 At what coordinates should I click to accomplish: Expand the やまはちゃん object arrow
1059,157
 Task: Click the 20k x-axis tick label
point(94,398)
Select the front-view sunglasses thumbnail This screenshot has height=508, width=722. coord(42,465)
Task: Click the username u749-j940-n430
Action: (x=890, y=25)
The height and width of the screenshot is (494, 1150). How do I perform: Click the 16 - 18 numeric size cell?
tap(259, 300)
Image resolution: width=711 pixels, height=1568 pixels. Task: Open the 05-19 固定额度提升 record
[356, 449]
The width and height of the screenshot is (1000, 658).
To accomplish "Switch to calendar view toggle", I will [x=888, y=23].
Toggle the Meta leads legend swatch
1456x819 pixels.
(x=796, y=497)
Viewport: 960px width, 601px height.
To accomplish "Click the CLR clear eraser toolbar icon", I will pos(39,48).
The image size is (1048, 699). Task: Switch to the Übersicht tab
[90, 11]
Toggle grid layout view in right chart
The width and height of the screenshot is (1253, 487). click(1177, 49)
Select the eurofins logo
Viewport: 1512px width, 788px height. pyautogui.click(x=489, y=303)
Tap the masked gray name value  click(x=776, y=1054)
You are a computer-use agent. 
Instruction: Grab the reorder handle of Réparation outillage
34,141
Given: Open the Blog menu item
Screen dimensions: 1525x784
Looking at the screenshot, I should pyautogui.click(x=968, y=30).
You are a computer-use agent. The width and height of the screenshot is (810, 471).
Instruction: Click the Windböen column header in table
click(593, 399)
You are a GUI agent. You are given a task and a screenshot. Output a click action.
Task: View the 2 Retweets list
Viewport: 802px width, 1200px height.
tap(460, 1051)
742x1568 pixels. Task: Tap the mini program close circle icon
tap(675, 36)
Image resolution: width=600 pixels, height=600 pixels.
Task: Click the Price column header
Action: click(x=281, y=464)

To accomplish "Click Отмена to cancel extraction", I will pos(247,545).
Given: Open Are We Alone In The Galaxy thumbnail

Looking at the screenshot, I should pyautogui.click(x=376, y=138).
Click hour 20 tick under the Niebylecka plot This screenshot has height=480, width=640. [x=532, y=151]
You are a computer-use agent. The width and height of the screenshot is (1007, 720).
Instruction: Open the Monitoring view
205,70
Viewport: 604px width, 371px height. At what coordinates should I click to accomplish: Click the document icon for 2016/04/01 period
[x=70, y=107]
☆ ☆ ☆ ☆
→ Task to complete: Reproduce, exactly, all the lines shown above.

→ Answer section:
 At what coordinates should I click to accomplish: Expand the やまはちゃん object arrow
1059,157
 Task: Click the 20k x-axis tick label
point(94,398)
Select the front-view sunglasses thumbnail This screenshot has height=508, width=722. coord(42,465)
Task: Click the username u749-j940-n430
Action: (x=890, y=25)
The height and width of the screenshot is (494, 1150). How do I perform: Click the 16 - 18 numeric size cell?
tap(259, 300)
Image resolution: width=711 pixels, height=1568 pixels. Task: Open the 05-19 固定额度提升 record
[356, 449]
The width and height of the screenshot is (1000, 658).
To accomplish "Switch to calendar view toggle", I will [x=888, y=23].
Toggle the Meta leads legend swatch
1456x819 pixels.
(x=796, y=497)
Viewport: 960px width, 601px height.
To accomplish "Click the CLR clear eraser toolbar icon", I will pos(39,48).
The image size is (1048, 699). Task: Switch to the Übersicht tab
[90, 11]
Toggle grid layout view in right chart
The width and height of the screenshot is (1253, 487). click(1177, 49)
Select the eurofins logo
Viewport: 1512px width, 788px height. pyautogui.click(x=489, y=303)
Tap the masked gray name value  click(x=776, y=1054)
You are a computer-use agent. 
Instruction: Grab the reorder handle of Réparation outillage
34,141
Given: Open the Blog menu item
Screen dimensions: 1525x784
Looking at the screenshot, I should pyautogui.click(x=968, y=30).
You are a computer-use agent. The width and height of the screenshot is (810, 471).
Instruction: Click the Windböen column header in table
click(593, 399)
You are a GUI agent. You are given a task and a screenshot. Output a click action.
Task: View the 2 Retweets list
Viewport: 802px width, 1200px height.
tap(460, 1051)
742x1568 pixels. Task: Tap the mini program close circle icon
tap(675, 36)
Image resolution: width=600 pixels, height=600 pixels.
Task: Click the Price column header
Action: click(x=281, y=464)

To accomplish "Click Отмена to cancel extraction", I will pos(247,545).
Given: Open Are We Alone In The Galaxy thumbnail

Looking at the screenshot, I should pyautogui.click(x=376, y=138).
Click hour 20 tick under the Niebylecka plot This screenshot has height=480, width=640. [x=532, y=151]
You are a computer-use agent. The width and height of the screenshot is (1007, 720).
Instruction: Open the Monitoring view
205,70
Viewport: 604px width, 371px height. At what coordinates should I click to accomplish: Click the document icon for 2016/04/01 period
[x=70, y=107]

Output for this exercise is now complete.